Andrés nunca más había visto o sabido sobre Fafa. Gonzalo no era propiamente de sus compañeros del San Ignacio ni de sus amigos del Country. Sin embargo, había ligado con ellos porque su padre, inspector del Ministerio de Obras Públicas, tenía una moto grande para pasear los fines de semana. Gonzalito –llamado así por su madre- la tomaba prestada en las tardes para llegarse hasta el Estacionamiento del Country.

A principios de 1973, Capucci se vio involucrado en uno de los crímenes más sonados de Caracas.
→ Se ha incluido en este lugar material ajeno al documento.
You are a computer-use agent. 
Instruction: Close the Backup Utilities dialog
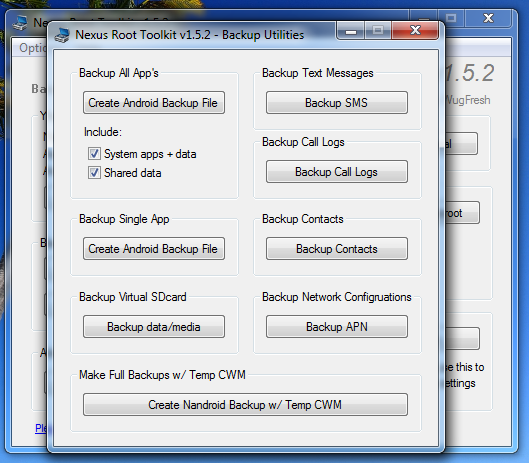pos(415,31)
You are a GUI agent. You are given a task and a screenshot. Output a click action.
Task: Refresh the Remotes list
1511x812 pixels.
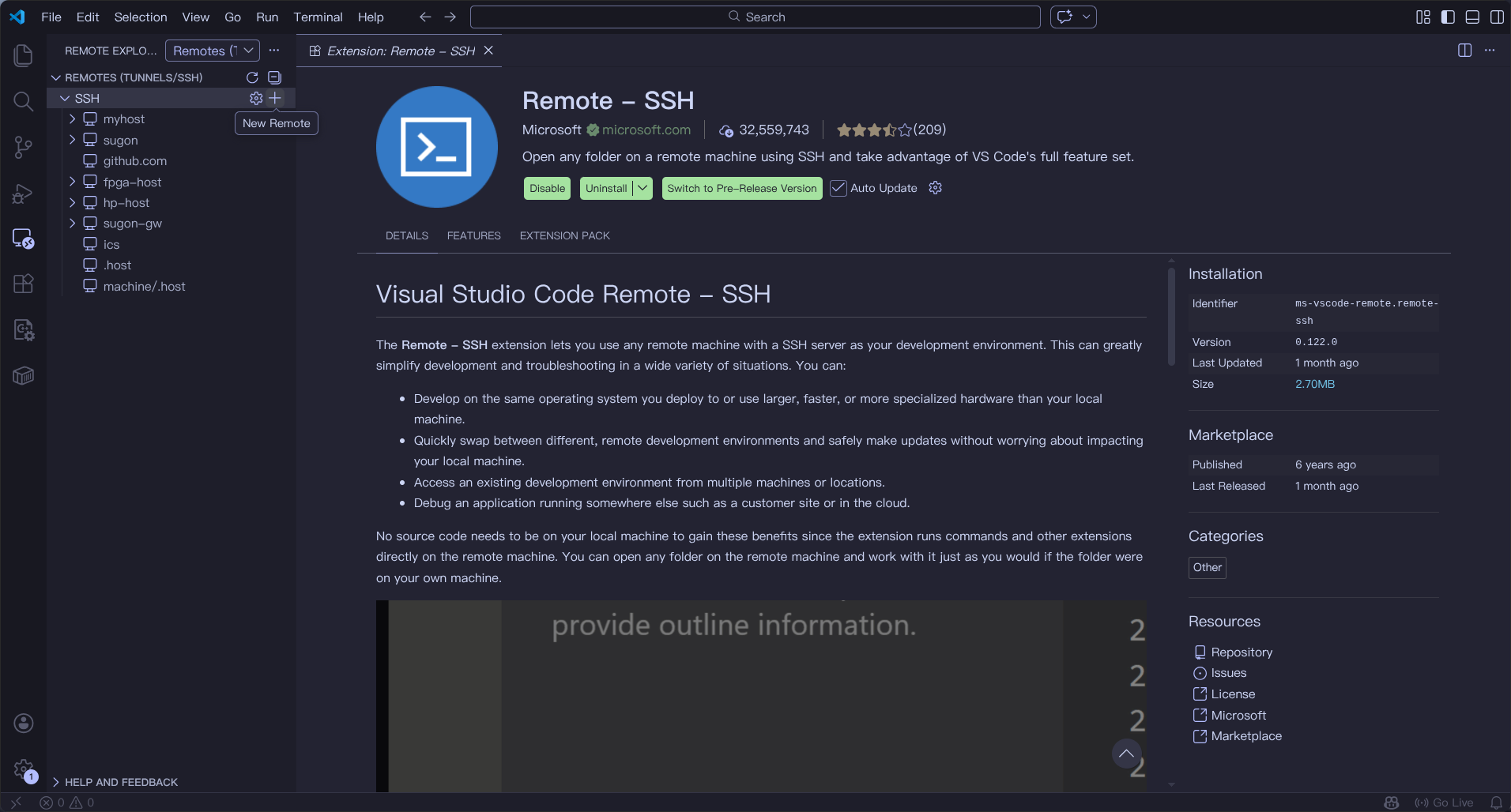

La policía detuvo a ocho estudiantes por la muerte del niño Vegas Peralta. Entre ellos, el mismo Capucci y Caramelito Braunger. Un juzgado penal de Caracas les dictó orden de detención por secuestro, homicidio y tenencia de drogas. Seis de ellos pertenecían a la llamada clase alta caraqueña. Luego de varios meses, una corte superior revocó la decisión por secuestro y homicidio y, a su vez, ratificó la detención por tenencia de drogas únicamente sobre Capucci y el Chino Kan –tampoco del Country– quienes pagaron varios años de cárcel. Durante más de treinta años esas imágenes quedaron colgadas en la memoria colectiva y, con mayor resolución, en la de Andrés. Siempre regresaban cuando el tacómetro sobrepasaba los 130.

-¿Fafa? ¡No puede ser! Quiero decir…-. Andrés aprovechaba la escena para ganar tiempo e identificar con seguridad a aquél hombre harapiento, de suciedad posesa y faz irreconocible que sumergido detrás de la claridad de sus ojos, cabello esponjoso y barba profusa y alambrada, se esforzaba por mantener la mirada. A pesar de sus gestos, enrarecidos por la desgracia, destilaba aún ternura. -¡Fafa, quédate allí! ¡No…mejor camina hacia allá! Hasta la reja negra. Espérame allí. ¿Entiendes? Déjame buscarte comida-. Pero, Fafa no se movía. Andrés se alejó unos pasos y repitió sin dejar de caminar: -¡Anda Fafa, ve y espérame en la reja negra!- A paso redoblado subió las escaleras y entró por la puerta principal, se dirigió a la cocina directamente. Ordenó dos hamburguesas grandes, papas y una botella familiar de refresco. Salió torpemente buscando a su hermano para contarle aquello. Casi tumba una bandeja grande con comida. Saludó a una familia amiga dando vueltas como un loco entre las mesas, tropezando varias sillas. Sintió que alguien lo llamaba, pero al voltear no divisó a nadie. Entró nuevamente a la cocina y preguntó por su orden. –¿Está listo? ¡Rápido! ¡Para ayer!-. A lo que una cocinera respondió: -¿Cómo dice?-. –Tal y como escuchó. Señores: ¡Esto es para ayer!-.